Abstract

Background This presentation is designed to demonstrate the value ultrasound imaging brings to Rheumatology and diagnosis. The development and implementation of rheumatologic ultrasound training in Australia will be discussed. Reporting and identifying bony changes and the articular surface of the bone is essential in ultrasound. Understanding what “synovitis” is and its ultrasound appearance in this presentation will be thoroughly discussed in detail. Ultrasound is used extensively in Europe and is a valuable imaging tool used in diagnosis of rheumatoid changes within the hands, knees, elbows and joints. It is important, as a sonographer, to report the correct information relating to auto immune disease and have an understanding of such diseases. Hopefully, a very informative and new presentation.
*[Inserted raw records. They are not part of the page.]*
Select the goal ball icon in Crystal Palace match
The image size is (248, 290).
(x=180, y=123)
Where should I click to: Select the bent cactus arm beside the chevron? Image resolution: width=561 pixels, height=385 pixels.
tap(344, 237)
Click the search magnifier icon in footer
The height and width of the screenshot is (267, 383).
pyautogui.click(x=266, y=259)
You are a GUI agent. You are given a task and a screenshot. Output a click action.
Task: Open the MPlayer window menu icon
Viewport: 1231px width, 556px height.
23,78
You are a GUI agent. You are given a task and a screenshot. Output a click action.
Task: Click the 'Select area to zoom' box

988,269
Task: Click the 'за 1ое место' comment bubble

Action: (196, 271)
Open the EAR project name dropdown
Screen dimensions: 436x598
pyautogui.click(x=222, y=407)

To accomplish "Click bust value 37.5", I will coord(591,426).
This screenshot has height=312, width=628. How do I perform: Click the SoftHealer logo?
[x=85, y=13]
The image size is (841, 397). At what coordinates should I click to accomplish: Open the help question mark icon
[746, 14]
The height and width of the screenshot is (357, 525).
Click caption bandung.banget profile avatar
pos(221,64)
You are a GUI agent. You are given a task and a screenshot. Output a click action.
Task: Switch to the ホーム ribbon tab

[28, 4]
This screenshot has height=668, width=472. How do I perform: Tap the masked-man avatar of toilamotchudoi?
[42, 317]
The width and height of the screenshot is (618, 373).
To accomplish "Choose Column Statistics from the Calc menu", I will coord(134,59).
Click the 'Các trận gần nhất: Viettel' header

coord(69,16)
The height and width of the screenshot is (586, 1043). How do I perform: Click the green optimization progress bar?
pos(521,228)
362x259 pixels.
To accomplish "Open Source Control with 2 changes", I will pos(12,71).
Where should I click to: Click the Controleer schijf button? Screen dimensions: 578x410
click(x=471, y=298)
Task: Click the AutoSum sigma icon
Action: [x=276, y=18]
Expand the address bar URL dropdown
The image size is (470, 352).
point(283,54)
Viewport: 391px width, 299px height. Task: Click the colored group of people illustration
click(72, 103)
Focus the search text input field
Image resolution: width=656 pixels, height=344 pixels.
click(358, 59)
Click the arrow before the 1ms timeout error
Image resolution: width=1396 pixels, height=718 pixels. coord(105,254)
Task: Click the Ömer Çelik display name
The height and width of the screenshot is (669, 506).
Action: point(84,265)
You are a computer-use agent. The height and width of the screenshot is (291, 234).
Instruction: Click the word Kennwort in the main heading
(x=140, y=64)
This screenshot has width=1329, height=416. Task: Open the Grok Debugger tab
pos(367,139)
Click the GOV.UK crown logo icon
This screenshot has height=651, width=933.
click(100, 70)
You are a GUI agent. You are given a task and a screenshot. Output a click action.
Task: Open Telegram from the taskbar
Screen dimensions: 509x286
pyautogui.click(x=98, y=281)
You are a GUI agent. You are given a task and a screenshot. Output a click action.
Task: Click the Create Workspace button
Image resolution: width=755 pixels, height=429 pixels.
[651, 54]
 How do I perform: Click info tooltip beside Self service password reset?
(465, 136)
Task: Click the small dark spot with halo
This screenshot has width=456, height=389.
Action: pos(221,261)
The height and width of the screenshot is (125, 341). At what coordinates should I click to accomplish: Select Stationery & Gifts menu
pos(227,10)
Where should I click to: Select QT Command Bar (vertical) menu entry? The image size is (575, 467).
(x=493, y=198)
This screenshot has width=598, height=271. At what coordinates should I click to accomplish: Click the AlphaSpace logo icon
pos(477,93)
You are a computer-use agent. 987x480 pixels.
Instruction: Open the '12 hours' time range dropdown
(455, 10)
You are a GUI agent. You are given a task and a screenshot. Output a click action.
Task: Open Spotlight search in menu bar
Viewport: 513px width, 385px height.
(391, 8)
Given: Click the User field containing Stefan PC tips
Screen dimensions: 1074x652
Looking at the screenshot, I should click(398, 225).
Key points • Identifying “synovitis” • Why use Power Doppler (PD) – what does that tell us • “bony” changes • Joint capsule changes • Protocol to follow • Imaging of the Dorsal wrist – assess synovium with colour (PD) • Radio-carpal joint • Ulnar styloid • Comment on common extensor tendons and retinaculum • MCPJs • PIPJs • Bony cortex • Joint capsule Inflammatory arthritis - overview • In the RA wrist synovium appears hypo-echoic with a thickened synovial wall. • Wrist “fat “is echogenic in comparison to normal tissue and may give the appearance of “clumped” tissue. • Power Doppler imaging (PD) is used to determine if the disease is “active”. • This presentation is very common and the patient usually presents with NO PAIN. • Patient presents with “stiffening” of the hands in the morning. • One or two joints maybe tender. • OA - joints appear swollen. • RA – joints are destroyed and disfigured. • Decreased ROM. • Bone erosions are identified reliably with ultrasound and demonstrated in both the longitudinal and coronal plane.